Excerpted records
=-=-=

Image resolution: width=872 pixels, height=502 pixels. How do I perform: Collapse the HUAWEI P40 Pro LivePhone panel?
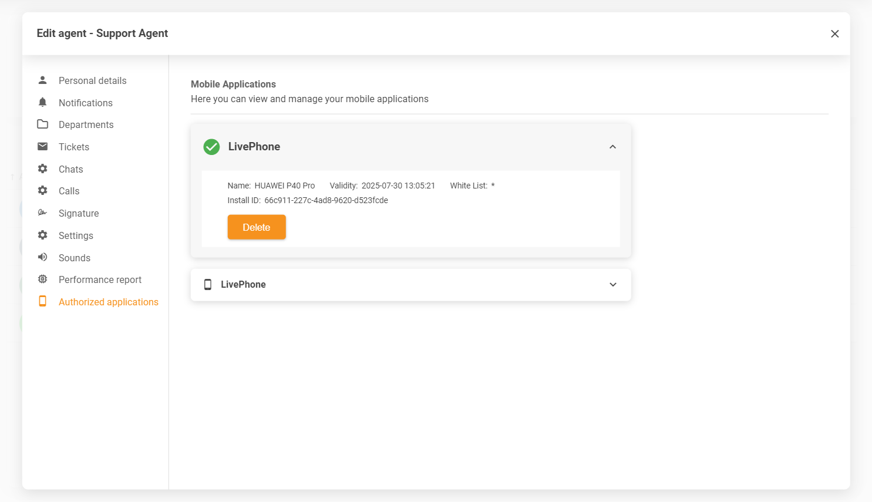[x=612, y=147]
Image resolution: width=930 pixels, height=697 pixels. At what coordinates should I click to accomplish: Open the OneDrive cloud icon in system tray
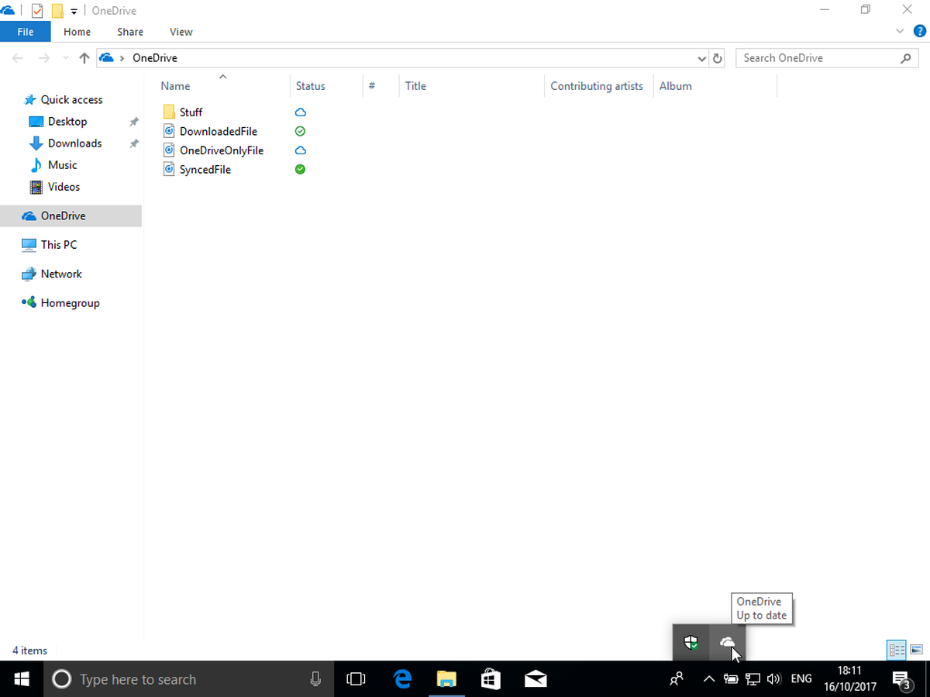tap(727, 643)
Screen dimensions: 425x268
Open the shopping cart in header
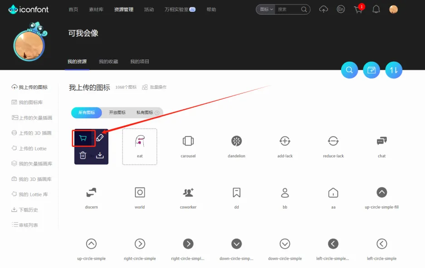(358, 10)
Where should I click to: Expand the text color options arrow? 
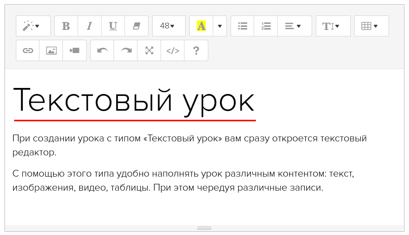[220, 26]
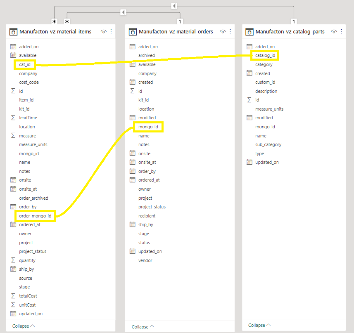
Task: Collapse the material_items table
Action: [x=24, y=326]
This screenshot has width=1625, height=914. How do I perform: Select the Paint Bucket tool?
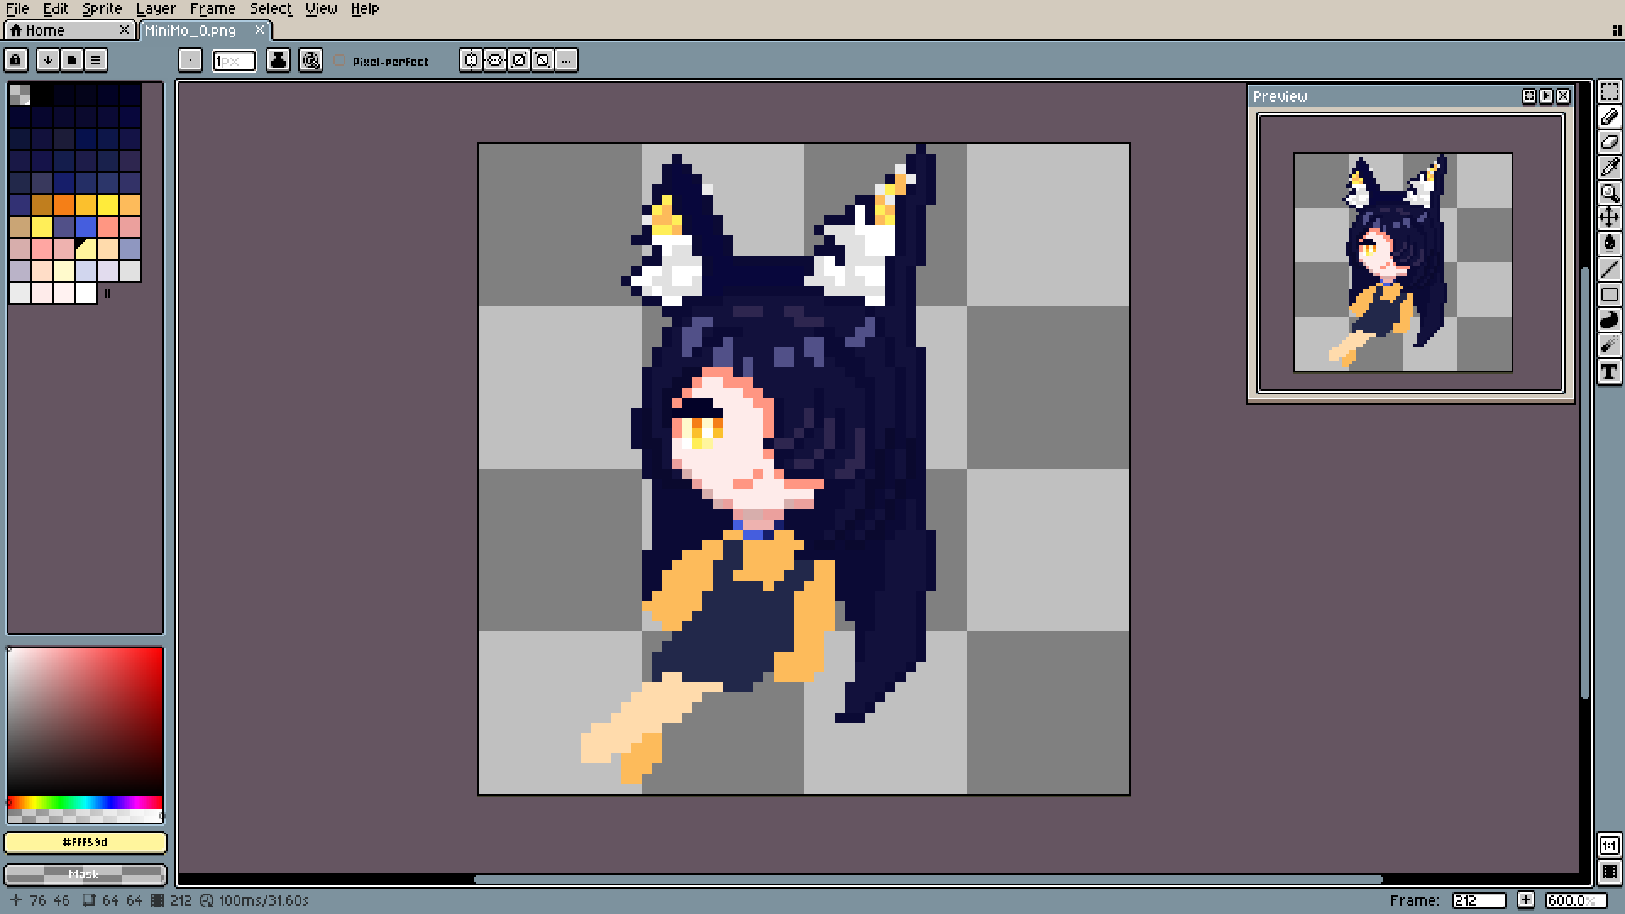coord(1609,244)
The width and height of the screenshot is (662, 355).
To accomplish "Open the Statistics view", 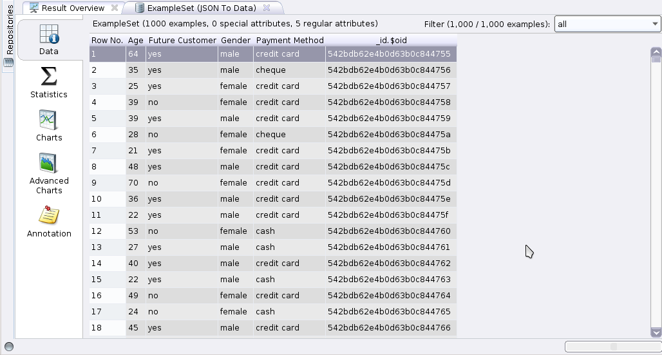I will [49, 82].
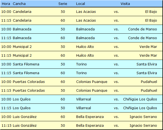This screenshot has height=130, width=163.
Task: Click Verde Mar in the 11:15 Municipal 2 row
Action: point(148,55)
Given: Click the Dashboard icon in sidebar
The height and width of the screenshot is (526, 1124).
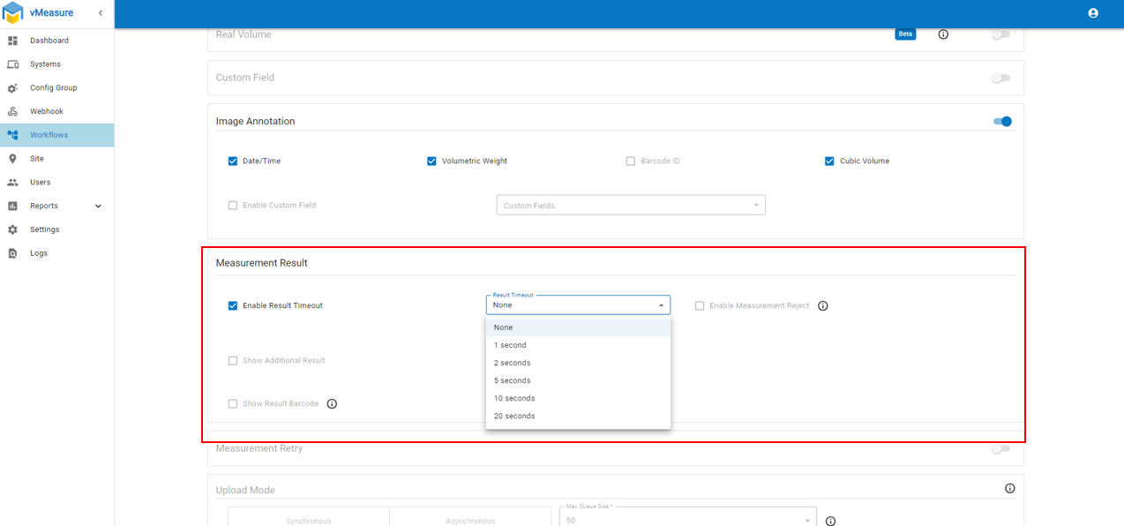Looking at the screenshot, I should tap(12, 41).
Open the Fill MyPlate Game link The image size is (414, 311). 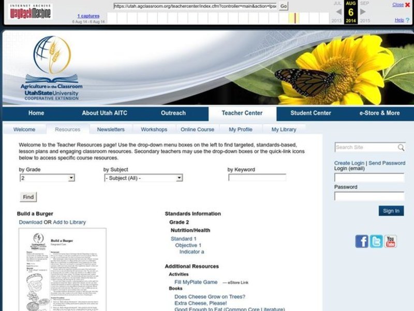(x=196, y=282)
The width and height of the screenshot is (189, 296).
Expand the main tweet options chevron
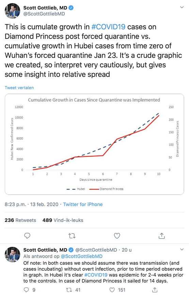click(182, 8)
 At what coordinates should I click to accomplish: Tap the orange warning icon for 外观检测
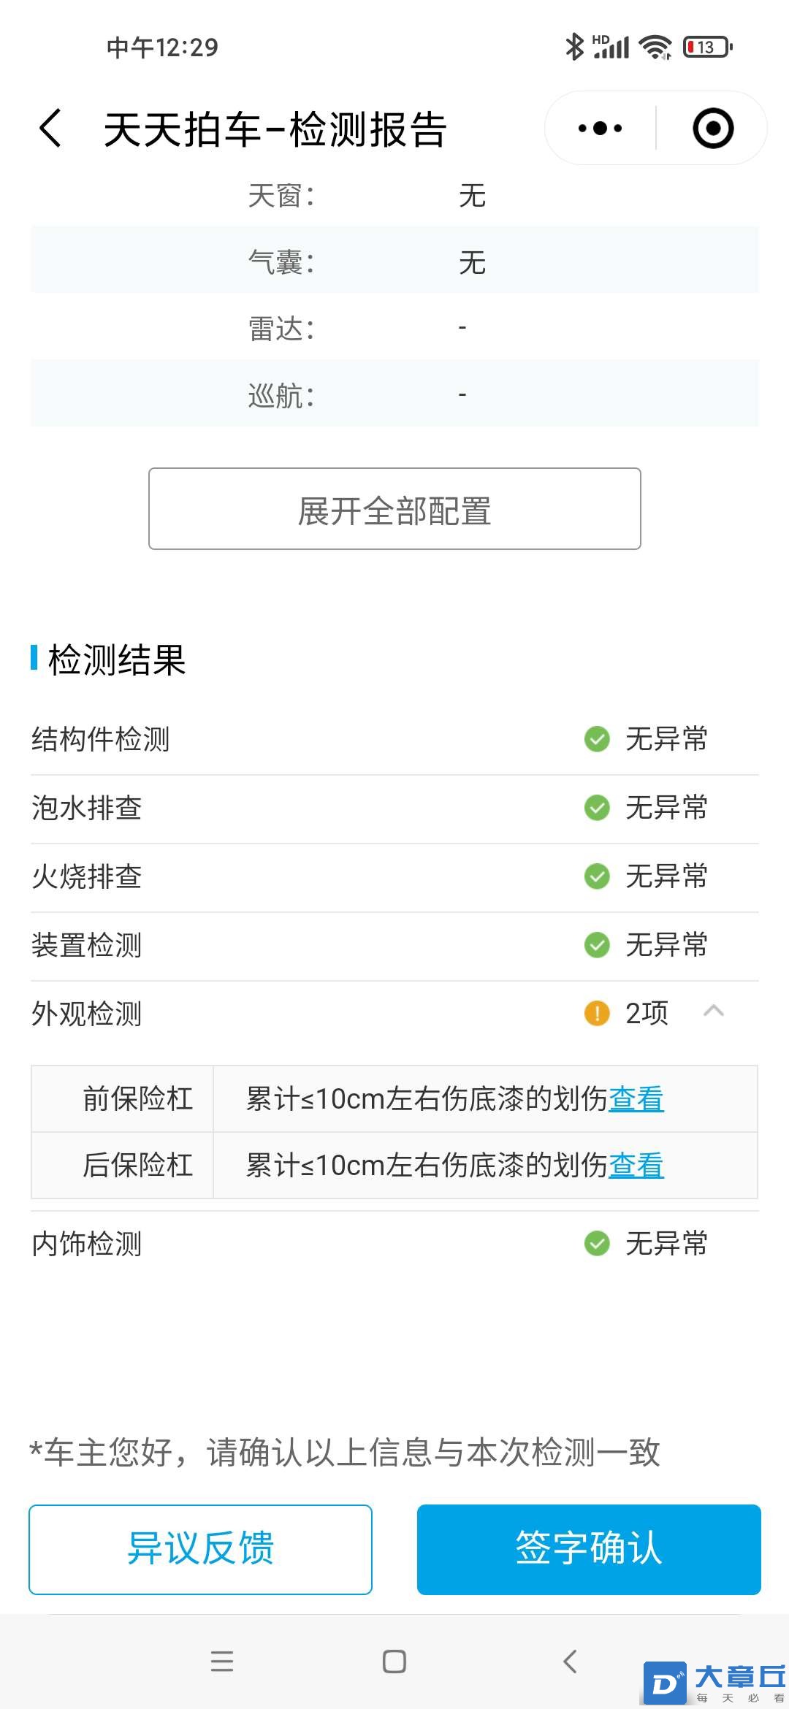[x=597, y=1014]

=-=-=

What is being asked
Pictures do not belong in the answer. Return the lines above starting at the one with "Screen dimensions: 425x268" and ending at the one with "The width and height of the screenshot is (662, 355).", both kept, exactly.

Solution for this problem
Screen dimensions: 425x268
Open the shopping cart in header
(358, 10)
Where should I click to: Expand the text color options arrow? 
[220, 26]
Task: Collapse the material_items table
Action: [x=24, y=326]
This screenshot has width=1625, height=914. How do I perform: Select the Paint Bucket tool?
coord(1609,244)
The width and height of the screenshot is (662, 355).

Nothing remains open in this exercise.